--- Start QUOTED PASSAGE ---

BANFF, Alta. — Dave Kaiser president and CEO of the Alberta Hotel and Lodging Association told members at the group’s Centennial Conference, held at The Fairmont Banff Springs hotel last week, that the association’s main issues include short-term rentals and DMFs. They are making progress on both fronts but the battles are not over. On a positive note, the AHLA is now mortgage free! Kaiser also announced that the Centennial conference was the last of its kind.
Short term rentals have been a growing issue over the past several years. While the RevPAR of hotels in the province is 23 per cent lower than it was five years ago, their costs are constantly increasing. Throw into the mix this statistic: Statistics Canada recently released numbers showing that short-term rentals are now a $2.8 billion dollar industry in Canada. Alberta’s share of that business is $152 million.
“The average RevPAR in the province is $74, and If you do some reverse engineering, that equates to 56 100-room hotels in the province,” said Kaiser. “And the Alberta revenue from short-term rentals was just $8 million three years ago.
“We have a serious threat that is disrupting our business model. It has morphed into something more than home sharing — short-term rentals are a new class of real estate.”
Destination Marketing Fees
AHLA has battled DMFs twice: the first time in Fox Creek, Alta., and the second time this past year in Calgary.
AHLA’s policy position, which it relayed to the now-elected UPC government in a position paper, is that tourism, as an economic driver in the province, should be in the Economic Development portfolio, not under Culture or Recreation, as it has been.

--- End QUOTED PASSAGE ---
--- Start PROVIDED MATERIAL ---

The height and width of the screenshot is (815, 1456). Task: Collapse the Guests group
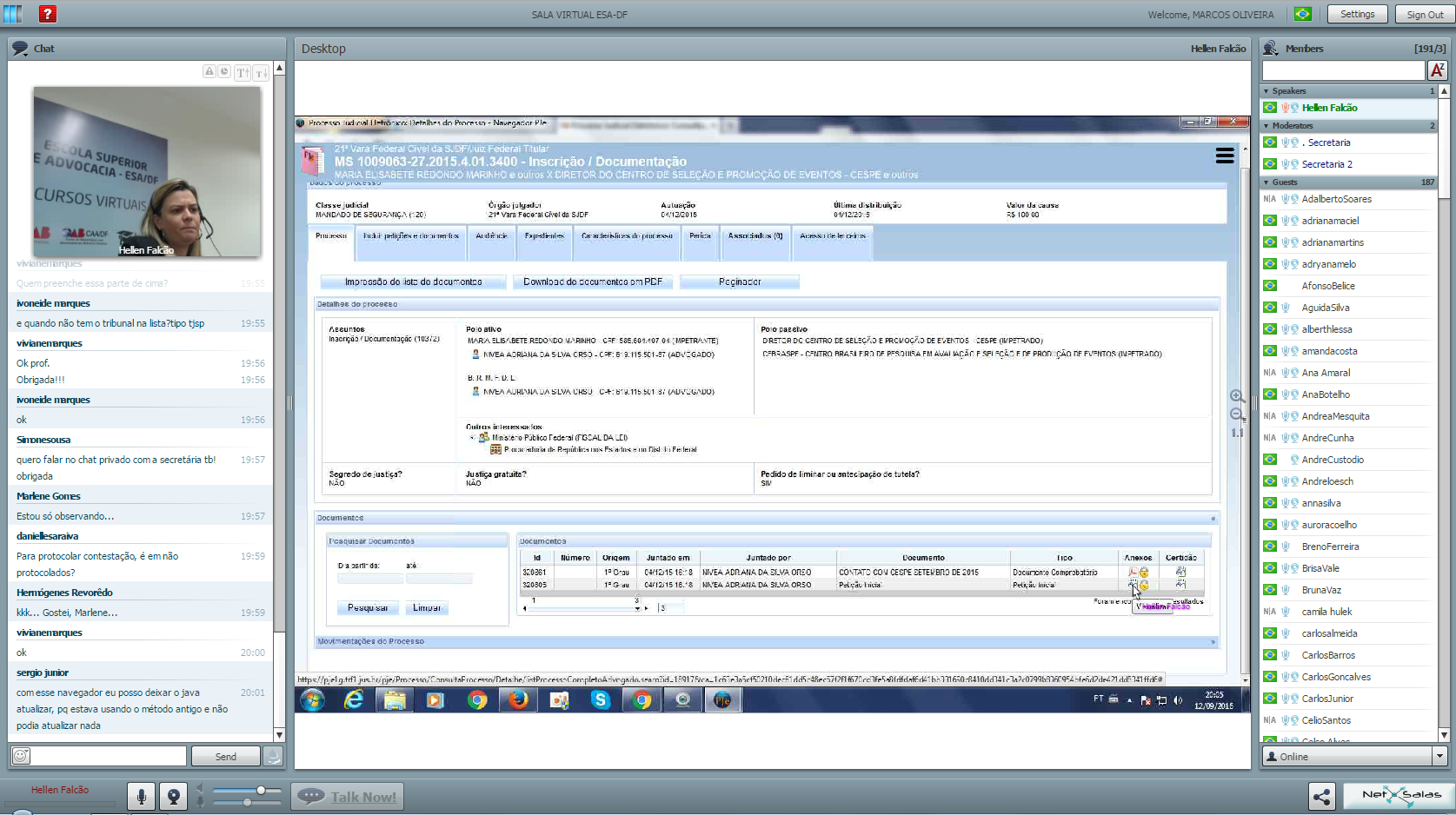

--- End PROVIDED MATERIAL ---

# JOB
Can you reproduce, word for word, the part of the Alberta hotel association article above between "Destination Marketing Fees" and "it has been.", inclusive?

# ANSWER TO THIS EXERCISE
Destination Marketing Fees
AHLA has battled DMFs twice: the first time in Fox Creek, Alta., and the second time this past year in Calgary.
AHLA’s policy position, which it relayed to the now-elected UPC government in a position paper, is that tourism, as an economic driver in the province, should be in the Economic Development portfolio, not under Culture or Recreation, as it has been.